Exercise input:

=-=-=

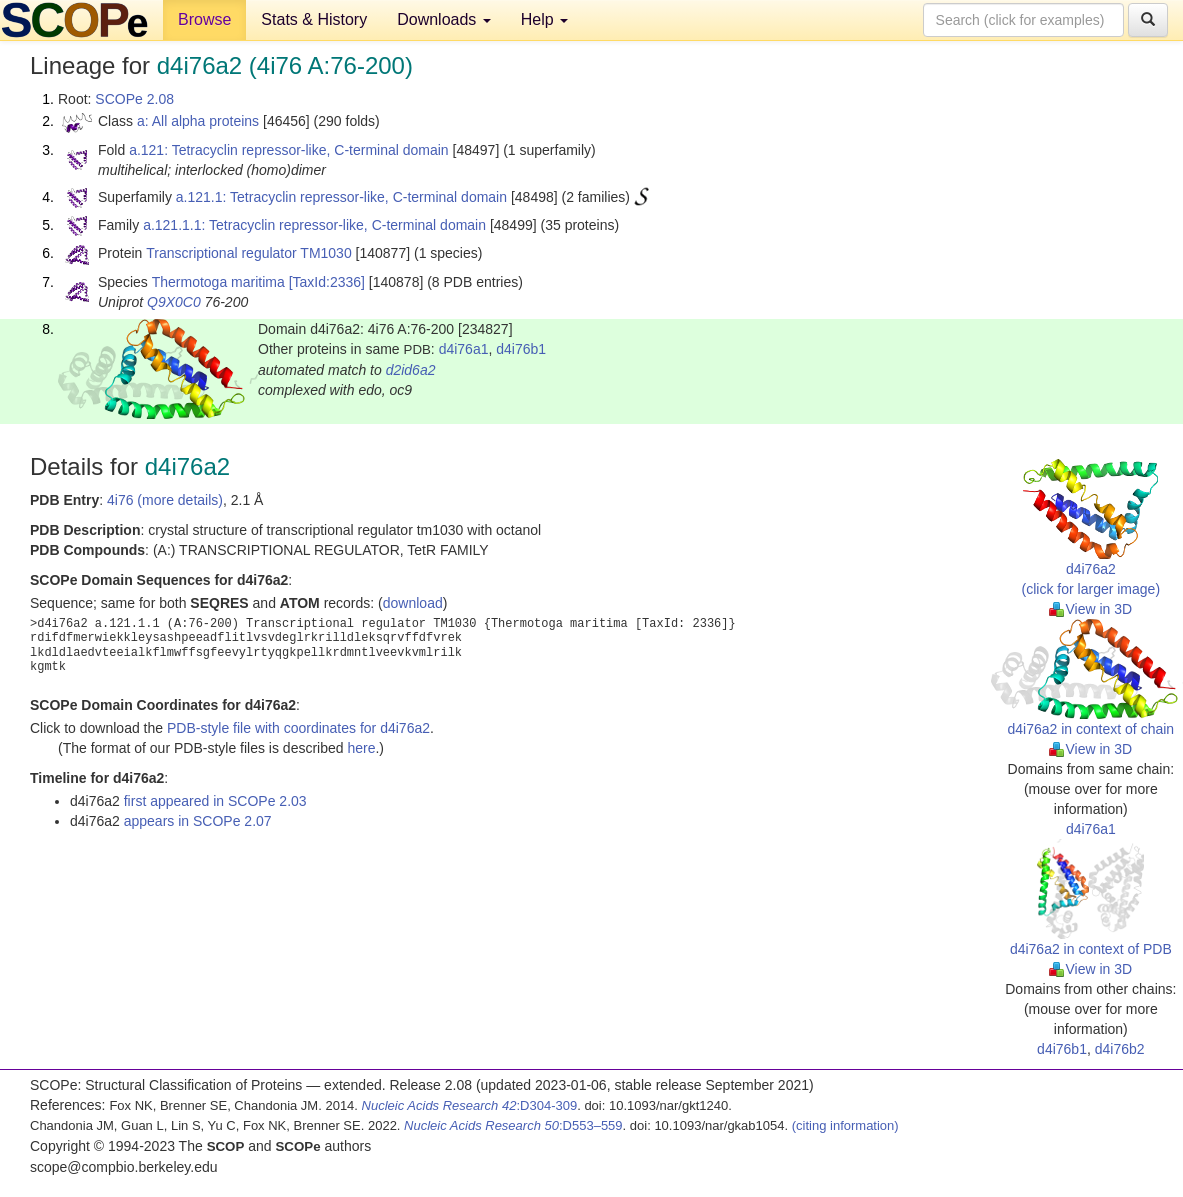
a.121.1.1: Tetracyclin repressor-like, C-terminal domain (314, 225)
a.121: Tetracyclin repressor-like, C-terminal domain (289, 150)
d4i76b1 (521, 349)
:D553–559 (513, 1125)
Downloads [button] (444, 19)
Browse (204, 19)
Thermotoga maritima (218, 282)
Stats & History (314, 19)
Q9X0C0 (174, 302)
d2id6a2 (411, 370)
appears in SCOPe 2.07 (198, 821)
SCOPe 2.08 (134, 99)
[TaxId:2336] (327, 282)
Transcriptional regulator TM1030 (248, 253)
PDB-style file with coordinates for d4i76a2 (298, 728)
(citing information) (845, 1125)
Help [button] (544, 19)
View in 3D (1090, 609)
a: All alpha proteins (198, 121)
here (361, 748)
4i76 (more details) (165, 500)
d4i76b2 (1120, 1049)
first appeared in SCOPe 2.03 (215, 801)
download (413, 603)
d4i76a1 (464, 349)
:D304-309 (470, 1105)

=-=-=

Exercise:
A verbatim copy of all the records, minus the pictures, is the expected answer.

Response to this task:
a.121.1.1: Tetracyclin repressor-like, C-terminal domain (314, 225)
a.121: Tetracyclin repressor-like, C-terminal domain (289, 150)
d4i76b1 (521, 349)
:D553–559 (513, 1125)
Downloads [button] (444, 19)
Browse (204, 19)
Thermotoga maritima (218, 282)
Stats & History (314, 19)
Q9X0C0 (174, 302)
d2id6a2 (411, 370)
appears in SCOPe 2.07 (198, 821)
SCOPe 2.08 (134, 99)
[TaxId:2336] (327, 282)
Transcriptional regulator TM1030 (248, 253)
PDB-style file with coordinates for d4i76a2 (298, 728)
(citing information) (845, 1125)
Help [button] (544, 19)
View in 3D (1090, 609)
a: All alpha proteins (198, 121)
here (361, 748)
4i76 (more details) (165, 500)
d4i76b2 (1120, 1049)
first appeared in SCOPe 2.03 (215, 801)
download (413, 603)
d4i76a1 (464, 349)
:D304-309 (470, 1105)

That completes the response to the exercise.